WHAT THIS TASK INVOLVES: Can you write out, word for word, the stretch of the Box incident postmortem from "We recently addressed" through "happening in the future."?

EXTRACTED TEXT:
━━━━━━
[Critical] Issue Impacting All Services
Incident Report for Box
Postmortem

We recently addressed issues affecting Uploads, Web Logins, Downloads, Sign, and Public API. We would like to take the opportunity to further explain these issues and the steps we have taken to keep them from happening in the future.

Between 10:11AM and 10:32AM PDT on October 6, 2023, some users may have experienced difficulties while working in Box. During this time, users may not have been able to log in, upload/download content, or interact with some components of Sign or some API endpoints. The issue occurred as the result of a configuration change affecting internal routing and DNS infrastructure. We were able to resolve the issue by restoring the original configuration.

Analysis

This issue was caused by a configuration change intended to shift traffic between our cloud provider and on-premise infrastructure to a redundant path on the network. This configuration change inadvertently impacted our internal routing and DNS infrastructure, which certain Box services rely on for internal name resolution during network maintenance. The inability for services to resolve internal resources lead to a cascading effect of errors across several services. After reviewing the incident it was discovered that the redundant path was missing the key route for our DNS infrastructure. As such, part of the network path between the public cloud and on-premise datacenter were temporarily disrupted.

As part of Box’s migration to public cloud, our traditional datacenter network was connected to our public cloud vendor with multiple high-bandwidth connections. As Box has completed its service migration to the public cloud, we are working to reduce the number of these connections being used. In connection with this effort, we migrated traffic off of two links that were serving as a connection between the cloud and our DNS infrastructure. Due to a missing configuration, the DNS-specific route was not being propagated throughout the network as expected; as a result, when these two links were turned off, our cloud infrastructure temporarily lost access to our DNS infrastructure. This caused our internal services to stop being able to perform DNS lookups between each other. At 10:32AM PDT, these links were turned back on, which allowed us to restore the original configuration and remediate this issue. However, because our configuration pipelines were also impacted by this issue and unable to connect to our DNS infrastructure, these links had to be turned back on manually, which impacted our time to remediation.

Box has been migrating to a public cloud platform over the course of 2022-2023 to improve overall performance and reliability. Our DNS infrastructure is one of the final components that will be migrated to be hosted in public cloud. This migration is expected to be completed in the coming quarter and will give our public cloud infrastructure the ability to have this DNS locally instead of relying on these connections.

Corrective Actions

The following corrective actions have been completed or are planned:

  • Improve change procedure for routing changes involving interim hybrid connectivity critical infrastructure. This will provide extra oversight over changes of this type to minimize the likelihood of similar issues occurring in the future.
  • Finish the migration of DNS infrastructure into public cloud.
  • Improve resilience of our configuration pipelines so that impact to production does not also impact these pipelines.
━━━━━━
DATA TO EXAMINE:
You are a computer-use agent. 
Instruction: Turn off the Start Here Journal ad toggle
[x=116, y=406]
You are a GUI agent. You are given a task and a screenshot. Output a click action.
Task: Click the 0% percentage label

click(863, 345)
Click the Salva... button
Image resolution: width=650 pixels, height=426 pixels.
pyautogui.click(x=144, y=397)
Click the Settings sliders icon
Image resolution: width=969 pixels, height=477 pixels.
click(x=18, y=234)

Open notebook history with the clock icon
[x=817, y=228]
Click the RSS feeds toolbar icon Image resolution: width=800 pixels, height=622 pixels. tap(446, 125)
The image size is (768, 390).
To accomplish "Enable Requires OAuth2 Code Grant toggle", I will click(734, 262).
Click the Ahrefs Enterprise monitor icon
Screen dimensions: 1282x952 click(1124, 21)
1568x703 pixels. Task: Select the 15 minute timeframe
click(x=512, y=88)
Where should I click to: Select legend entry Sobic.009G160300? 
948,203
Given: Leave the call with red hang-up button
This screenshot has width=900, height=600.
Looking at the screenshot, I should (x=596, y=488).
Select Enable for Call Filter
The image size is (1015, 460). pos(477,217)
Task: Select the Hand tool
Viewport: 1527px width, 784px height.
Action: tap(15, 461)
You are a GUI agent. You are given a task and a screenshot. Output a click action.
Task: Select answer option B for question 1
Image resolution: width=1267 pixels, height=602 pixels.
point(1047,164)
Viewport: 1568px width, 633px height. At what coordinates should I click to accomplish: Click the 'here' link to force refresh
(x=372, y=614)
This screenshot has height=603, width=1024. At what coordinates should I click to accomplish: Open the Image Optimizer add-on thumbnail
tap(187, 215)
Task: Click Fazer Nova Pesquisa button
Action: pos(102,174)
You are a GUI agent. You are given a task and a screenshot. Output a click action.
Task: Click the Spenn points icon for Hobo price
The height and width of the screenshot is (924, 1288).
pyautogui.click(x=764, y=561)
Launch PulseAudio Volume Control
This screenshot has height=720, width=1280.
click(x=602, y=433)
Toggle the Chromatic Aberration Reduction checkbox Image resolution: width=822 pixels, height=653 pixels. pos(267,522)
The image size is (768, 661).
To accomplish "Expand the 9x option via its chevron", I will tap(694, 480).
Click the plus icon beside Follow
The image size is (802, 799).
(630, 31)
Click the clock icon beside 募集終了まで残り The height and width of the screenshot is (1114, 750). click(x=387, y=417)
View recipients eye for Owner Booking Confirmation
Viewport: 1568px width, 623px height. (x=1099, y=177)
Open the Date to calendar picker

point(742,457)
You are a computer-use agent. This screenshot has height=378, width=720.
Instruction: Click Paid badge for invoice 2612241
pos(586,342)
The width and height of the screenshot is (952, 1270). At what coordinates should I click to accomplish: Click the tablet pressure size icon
━━━━━━
RESULT OF THE EXERCISE:
We recently addressed issues affecting Uploads, Web Logins, Downloads, Sign, and Public API. We would like to take the opportunity to further explain these issues and the steps we have taken to keep them from happening in the future.